Les jumeaux Xu ne manquèrent pas une occasion de taquiner Chi Yan. À leurs yeux, c’était vraiment amusant de voir Chi Yan, qui était pourtant un adulte, continuer encore avec ses Yingzhi Gege par ci et Yingzhi Gege par là. C’était à croire qu’il ne changerait décidément jamais.
Xu Xin se plaignit :
« Jeune maître Chi, dis-moi un peu comment je vais pouvoir désormais regarder mes parents et amis en face, hein ? Tout le monde a pu le voir : le petit-ami que j’ai ramené de l’extérieur a attiré l’attention du chef de la famille Ye puis le soir-même, il est monté dans la voiture du troisième jeune maître Ye et est resté chez lui jusqu’au lendemain avant de se faire ramener chez nous par la voiture des Ye. Comment tu veux que j’explique ça ? Maintenant, tout le monde va croire que le jeune troisième maître Ye m’a piqué mon copain. »

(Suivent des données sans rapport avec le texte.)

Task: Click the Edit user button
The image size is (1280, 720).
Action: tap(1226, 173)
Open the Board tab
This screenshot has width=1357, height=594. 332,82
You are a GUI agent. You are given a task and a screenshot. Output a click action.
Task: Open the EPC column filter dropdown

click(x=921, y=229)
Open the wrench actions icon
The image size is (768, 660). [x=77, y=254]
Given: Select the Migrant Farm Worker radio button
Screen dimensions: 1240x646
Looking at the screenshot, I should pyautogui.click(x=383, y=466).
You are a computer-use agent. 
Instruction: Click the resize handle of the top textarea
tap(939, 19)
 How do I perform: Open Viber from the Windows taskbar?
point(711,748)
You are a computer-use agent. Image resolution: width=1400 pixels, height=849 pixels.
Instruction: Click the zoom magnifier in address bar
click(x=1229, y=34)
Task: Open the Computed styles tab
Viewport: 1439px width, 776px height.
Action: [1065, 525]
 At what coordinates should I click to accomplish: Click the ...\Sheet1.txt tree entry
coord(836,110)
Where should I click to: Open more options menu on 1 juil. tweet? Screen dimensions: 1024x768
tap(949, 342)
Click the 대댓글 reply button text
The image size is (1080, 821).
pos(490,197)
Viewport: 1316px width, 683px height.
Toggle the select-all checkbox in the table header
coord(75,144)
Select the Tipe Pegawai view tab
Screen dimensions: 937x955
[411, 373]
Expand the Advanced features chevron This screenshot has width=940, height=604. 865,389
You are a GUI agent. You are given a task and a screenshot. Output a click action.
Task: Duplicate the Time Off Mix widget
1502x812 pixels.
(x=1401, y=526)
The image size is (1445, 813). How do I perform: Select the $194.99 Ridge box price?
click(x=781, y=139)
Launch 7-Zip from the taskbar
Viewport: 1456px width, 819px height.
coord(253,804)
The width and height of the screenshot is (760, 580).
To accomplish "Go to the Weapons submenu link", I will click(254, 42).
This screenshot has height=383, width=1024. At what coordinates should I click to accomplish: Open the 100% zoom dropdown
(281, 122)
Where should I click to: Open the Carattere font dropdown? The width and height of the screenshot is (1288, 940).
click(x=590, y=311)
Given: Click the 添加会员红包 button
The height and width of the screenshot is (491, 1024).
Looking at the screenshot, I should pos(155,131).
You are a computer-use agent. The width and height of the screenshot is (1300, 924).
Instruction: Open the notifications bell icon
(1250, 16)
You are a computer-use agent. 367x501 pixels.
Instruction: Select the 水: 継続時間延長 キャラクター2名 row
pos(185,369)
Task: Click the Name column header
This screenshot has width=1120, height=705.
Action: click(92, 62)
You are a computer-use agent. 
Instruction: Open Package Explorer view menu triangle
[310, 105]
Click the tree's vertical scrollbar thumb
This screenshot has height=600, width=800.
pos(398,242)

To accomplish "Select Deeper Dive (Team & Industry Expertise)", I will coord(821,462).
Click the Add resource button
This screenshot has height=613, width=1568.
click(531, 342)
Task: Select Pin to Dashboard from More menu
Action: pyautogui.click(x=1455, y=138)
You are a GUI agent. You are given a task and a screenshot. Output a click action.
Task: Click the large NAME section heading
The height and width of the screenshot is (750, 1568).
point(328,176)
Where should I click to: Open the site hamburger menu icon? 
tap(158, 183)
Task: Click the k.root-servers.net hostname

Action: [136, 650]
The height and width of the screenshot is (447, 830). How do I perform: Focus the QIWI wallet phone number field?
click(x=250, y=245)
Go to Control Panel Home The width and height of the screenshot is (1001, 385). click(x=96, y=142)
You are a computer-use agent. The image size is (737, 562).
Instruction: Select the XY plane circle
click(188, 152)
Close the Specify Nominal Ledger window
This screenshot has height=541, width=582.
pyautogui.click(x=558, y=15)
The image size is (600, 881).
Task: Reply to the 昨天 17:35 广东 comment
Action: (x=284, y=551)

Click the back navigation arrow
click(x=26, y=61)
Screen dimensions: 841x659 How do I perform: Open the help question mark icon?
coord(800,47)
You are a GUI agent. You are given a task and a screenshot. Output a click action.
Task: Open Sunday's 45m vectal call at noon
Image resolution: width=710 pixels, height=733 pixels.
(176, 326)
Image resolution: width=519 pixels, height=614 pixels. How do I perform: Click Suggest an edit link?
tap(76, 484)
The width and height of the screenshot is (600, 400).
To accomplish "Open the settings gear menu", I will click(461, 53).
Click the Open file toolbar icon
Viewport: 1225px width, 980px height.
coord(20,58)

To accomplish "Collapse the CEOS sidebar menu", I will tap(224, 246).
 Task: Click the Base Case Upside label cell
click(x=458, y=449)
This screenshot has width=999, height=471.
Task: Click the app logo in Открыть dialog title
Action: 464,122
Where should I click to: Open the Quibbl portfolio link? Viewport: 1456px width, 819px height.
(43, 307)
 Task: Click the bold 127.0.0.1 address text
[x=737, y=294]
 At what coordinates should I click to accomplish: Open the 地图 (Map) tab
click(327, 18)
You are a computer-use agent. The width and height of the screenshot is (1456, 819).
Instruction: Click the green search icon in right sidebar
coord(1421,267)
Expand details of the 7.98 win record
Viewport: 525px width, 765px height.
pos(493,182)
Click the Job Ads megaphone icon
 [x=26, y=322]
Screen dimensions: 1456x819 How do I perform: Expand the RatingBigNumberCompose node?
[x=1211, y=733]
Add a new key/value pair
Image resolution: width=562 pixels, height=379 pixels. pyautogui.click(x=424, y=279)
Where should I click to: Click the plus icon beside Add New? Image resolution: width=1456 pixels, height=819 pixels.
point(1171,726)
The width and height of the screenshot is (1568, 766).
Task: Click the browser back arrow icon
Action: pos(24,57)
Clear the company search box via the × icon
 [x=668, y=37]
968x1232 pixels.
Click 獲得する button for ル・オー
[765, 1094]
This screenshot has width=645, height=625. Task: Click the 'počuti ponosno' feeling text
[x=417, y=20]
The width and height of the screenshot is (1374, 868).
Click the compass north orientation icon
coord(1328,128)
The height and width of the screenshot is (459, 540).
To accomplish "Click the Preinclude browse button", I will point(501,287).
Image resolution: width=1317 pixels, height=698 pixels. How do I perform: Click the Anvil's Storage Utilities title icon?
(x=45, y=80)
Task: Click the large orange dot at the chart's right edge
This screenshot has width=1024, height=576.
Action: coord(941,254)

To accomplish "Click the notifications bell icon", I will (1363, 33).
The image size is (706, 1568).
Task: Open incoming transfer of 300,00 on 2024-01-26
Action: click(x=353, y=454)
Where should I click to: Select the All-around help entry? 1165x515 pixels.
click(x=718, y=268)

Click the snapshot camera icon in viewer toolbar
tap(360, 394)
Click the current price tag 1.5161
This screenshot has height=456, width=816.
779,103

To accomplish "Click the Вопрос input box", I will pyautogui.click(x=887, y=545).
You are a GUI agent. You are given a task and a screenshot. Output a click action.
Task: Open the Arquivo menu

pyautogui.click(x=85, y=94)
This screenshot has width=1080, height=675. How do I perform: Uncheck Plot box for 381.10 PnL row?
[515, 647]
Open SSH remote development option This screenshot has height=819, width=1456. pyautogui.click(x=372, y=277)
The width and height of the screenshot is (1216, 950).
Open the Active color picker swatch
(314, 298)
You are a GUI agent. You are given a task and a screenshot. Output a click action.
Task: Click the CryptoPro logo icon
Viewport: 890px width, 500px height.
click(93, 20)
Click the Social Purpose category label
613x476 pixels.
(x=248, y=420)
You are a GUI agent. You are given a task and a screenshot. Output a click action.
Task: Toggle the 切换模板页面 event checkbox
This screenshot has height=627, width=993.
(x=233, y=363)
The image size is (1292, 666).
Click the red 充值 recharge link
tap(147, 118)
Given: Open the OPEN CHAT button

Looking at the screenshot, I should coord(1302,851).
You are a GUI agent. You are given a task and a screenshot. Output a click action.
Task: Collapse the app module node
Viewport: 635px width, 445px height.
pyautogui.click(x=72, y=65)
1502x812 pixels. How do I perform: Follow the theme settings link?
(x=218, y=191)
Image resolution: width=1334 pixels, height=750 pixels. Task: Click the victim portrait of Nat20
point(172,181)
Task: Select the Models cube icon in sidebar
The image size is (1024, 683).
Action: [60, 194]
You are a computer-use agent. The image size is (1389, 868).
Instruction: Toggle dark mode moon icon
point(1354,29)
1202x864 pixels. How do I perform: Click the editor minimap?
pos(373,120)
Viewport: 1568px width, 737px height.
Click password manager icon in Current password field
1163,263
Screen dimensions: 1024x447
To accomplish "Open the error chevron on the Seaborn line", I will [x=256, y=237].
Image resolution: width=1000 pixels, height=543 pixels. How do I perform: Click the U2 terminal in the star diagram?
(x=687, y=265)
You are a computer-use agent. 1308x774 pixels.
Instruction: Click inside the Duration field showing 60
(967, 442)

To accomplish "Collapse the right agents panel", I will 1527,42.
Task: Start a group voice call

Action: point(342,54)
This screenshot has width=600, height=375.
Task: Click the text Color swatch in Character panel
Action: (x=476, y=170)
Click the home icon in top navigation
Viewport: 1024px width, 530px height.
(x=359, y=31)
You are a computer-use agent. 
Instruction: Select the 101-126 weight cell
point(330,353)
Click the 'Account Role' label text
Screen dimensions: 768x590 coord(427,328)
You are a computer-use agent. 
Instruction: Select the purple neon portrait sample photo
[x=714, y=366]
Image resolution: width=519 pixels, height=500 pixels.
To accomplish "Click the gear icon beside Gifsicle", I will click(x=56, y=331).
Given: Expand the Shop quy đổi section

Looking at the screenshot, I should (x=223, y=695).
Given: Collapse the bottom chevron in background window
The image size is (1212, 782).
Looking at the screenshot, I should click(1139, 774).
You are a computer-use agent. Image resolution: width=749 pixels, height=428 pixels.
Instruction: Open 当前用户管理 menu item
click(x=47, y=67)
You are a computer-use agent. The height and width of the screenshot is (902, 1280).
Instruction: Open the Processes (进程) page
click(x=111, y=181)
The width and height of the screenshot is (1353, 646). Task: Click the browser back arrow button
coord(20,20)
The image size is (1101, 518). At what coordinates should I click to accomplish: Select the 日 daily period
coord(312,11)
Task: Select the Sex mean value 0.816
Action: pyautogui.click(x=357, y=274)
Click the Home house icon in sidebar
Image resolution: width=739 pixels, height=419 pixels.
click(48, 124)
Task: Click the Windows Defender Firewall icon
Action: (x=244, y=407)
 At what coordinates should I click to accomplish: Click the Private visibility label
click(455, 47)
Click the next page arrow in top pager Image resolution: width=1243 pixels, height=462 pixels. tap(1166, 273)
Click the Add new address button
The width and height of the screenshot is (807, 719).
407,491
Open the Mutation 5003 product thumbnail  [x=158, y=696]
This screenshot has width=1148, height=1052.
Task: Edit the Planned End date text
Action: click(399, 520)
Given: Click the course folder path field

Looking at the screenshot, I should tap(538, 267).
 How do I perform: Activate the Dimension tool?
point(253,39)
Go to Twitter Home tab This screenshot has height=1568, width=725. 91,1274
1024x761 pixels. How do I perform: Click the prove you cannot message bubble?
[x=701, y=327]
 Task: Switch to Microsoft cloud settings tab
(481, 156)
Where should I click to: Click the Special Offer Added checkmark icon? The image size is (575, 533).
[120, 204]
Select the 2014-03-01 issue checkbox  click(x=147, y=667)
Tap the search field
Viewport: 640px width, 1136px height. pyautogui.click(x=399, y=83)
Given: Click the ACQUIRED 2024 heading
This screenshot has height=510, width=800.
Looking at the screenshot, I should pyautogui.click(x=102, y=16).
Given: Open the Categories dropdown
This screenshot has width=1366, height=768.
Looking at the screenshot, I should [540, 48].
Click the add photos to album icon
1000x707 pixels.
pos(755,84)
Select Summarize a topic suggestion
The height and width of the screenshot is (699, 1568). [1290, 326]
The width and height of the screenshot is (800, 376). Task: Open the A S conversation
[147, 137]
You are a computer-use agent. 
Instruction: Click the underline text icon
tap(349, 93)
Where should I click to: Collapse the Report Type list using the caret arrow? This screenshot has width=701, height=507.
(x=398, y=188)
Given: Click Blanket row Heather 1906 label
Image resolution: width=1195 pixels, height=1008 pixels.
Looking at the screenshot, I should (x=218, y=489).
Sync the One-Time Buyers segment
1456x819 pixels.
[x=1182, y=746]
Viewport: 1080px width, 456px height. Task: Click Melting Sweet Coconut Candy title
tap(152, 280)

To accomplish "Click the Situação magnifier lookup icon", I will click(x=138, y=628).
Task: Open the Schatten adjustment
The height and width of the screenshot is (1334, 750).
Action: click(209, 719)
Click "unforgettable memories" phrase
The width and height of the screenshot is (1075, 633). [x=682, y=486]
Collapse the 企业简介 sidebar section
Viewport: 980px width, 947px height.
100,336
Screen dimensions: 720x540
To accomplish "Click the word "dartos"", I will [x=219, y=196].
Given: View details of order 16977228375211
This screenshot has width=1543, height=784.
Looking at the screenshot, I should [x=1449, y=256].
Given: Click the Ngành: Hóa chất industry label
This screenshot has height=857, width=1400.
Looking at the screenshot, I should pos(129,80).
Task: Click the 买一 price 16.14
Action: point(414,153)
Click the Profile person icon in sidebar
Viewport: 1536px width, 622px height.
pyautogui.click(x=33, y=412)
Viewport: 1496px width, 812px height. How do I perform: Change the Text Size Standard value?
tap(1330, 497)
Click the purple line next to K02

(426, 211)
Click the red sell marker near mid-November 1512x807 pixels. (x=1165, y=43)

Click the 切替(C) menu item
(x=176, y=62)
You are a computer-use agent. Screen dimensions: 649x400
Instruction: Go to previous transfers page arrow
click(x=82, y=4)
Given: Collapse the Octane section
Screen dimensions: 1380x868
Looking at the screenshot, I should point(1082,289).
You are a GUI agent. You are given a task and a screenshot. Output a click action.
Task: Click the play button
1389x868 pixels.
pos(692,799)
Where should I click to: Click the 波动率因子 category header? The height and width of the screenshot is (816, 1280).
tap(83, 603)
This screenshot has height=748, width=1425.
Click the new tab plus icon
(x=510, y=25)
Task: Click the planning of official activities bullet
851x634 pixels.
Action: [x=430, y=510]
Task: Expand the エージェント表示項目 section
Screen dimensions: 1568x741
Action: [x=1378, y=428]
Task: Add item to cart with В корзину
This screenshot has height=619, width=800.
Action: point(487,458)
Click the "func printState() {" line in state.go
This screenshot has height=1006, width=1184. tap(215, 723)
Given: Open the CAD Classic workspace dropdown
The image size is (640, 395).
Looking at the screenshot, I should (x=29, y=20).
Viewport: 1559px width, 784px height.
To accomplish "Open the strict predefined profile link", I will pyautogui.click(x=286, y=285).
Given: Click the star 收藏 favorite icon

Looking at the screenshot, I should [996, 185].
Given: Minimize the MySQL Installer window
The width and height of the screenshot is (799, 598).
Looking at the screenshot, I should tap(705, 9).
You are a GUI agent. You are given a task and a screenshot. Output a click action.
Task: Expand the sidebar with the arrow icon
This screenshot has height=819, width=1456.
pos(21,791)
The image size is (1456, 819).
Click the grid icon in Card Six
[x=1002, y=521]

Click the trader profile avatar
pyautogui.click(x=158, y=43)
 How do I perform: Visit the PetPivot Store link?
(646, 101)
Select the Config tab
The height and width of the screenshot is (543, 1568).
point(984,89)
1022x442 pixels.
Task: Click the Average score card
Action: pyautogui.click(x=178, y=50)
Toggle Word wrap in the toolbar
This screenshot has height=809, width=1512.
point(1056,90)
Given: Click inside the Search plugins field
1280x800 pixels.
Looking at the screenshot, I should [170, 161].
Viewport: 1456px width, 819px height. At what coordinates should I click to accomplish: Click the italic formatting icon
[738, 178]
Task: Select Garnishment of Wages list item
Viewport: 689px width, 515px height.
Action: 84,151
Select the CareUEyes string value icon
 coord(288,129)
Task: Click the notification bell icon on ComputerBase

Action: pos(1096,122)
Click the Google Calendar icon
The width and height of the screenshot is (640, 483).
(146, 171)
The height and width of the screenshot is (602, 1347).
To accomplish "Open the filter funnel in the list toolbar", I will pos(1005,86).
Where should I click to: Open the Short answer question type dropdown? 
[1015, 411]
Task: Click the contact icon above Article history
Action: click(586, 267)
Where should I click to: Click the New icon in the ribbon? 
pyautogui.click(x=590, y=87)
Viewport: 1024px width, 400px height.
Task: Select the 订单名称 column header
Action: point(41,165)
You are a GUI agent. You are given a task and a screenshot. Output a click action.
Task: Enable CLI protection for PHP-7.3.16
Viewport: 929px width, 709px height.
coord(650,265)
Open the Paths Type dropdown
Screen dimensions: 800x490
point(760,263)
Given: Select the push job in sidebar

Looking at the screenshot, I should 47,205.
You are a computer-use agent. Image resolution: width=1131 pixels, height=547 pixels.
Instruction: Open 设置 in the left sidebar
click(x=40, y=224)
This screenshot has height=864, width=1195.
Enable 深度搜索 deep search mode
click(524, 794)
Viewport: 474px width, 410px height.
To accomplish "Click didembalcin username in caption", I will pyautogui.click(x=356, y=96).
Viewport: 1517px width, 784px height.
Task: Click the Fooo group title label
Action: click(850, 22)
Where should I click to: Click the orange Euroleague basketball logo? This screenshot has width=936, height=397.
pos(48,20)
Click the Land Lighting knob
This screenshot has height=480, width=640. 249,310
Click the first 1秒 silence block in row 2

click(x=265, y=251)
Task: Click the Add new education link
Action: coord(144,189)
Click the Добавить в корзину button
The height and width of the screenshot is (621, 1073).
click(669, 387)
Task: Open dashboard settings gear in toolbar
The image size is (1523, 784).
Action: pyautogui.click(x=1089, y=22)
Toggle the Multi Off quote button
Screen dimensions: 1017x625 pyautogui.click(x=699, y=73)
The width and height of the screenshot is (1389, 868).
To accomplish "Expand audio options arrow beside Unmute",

Xu Rui rit de sa sœur et se moqua :
« Il n’y a pas de honte à avoir. Tu as perdu contre le chef de la famille Ye ? Ce n’est rien. »
À la base, ce n’était qu’une blague. Cependant, Chi Yan se sentit coupable et il ne fit qu’écouter en rougissant. Il avait osé déclarer franchement à Ye Yingzhi que les jumeaux Rui et lui étaient juste des amis, mais jamais il n’aurait osé mentir en disant aux jumeaux Rui qu’il considérait Ye Yingzhi uniquement comme un frère.
Pendant que les trois jeunes gens discutaient et riaient, le majordome de Xu Rui entra pour faire son rapport. Il regard Chi Yan puis Xu Rui, hésitant, et attendit les instructions de son maître.
« Qu’y a-t’il ? lui demanda Xu Rui.
– C’est à propos de Lin Zhu, le fils de votre belle-tante Lin, précisa le majordome.
– C’est bon, dites-moi directement de quoi il s’agit, » fit Xu Rui en agitant la main.
Le majordome prit alors un air étrange, comme s’il réfléchissait à comment annoncer la nouvelle. Il hésita deux secondes avant de se lancer :
« On vient juste de retrouver Lin Zhu, il est mort. Son corps a été découvert dans la montagne. La gouvernante a déjà fait venir un médecin pour l’examiner et le médecin a dit que la mort remonte à trois jours.
– Ce n’est pas possible ! s’écria soudain Xu Rui en fronçant les sourcils. Je l’ai vu à peine hier encore. »
Effectivement, Xu Rui n’était pas le seul à avoir vu Lin Zhu la veille.
Note de Karura : Oh, oh, le mystère s’épaissit.